=== The problem ===
Copy out the following lines word for word.

=== Records for locating displayed items ===

-- START --

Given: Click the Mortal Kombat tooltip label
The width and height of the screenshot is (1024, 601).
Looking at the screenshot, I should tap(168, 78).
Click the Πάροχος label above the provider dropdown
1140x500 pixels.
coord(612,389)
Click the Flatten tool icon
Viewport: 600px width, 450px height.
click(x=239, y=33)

-- END --

=== Expected answer ===
Given: Click the Mortal Kombat tooltip label
The width and height of the screenshot is (1024, 601).
Looking at the screenshot, I should tap(168, 78).
Click the Πάροχος label above the provider dropdown
1140x500 pixels.
coord(612,389)
Click the Flatten tool icon
Viewport: 600px width, 450px height.
click(x=239, y=33)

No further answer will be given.